▶ **TRY IT**:
Which lines of the entries hold the string "image"? Copy each one.

▶ **Items from a dataset**:

|---|

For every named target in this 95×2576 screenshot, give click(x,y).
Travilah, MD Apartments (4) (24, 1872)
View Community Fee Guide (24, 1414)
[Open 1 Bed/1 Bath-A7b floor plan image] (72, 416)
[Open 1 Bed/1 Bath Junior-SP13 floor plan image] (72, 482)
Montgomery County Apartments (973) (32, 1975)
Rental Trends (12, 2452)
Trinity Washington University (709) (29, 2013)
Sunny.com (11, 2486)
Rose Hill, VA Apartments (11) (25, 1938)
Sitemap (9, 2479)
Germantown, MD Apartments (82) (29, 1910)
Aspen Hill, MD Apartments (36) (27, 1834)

|---|

▶ **YOUR SOLUTION**:
[Open 1 Bed/1 Bath-A7b floor plan image] (72, 416)
[Open 1 Bed/1 Bath Junior-SP13 floor plan image] (72, 482)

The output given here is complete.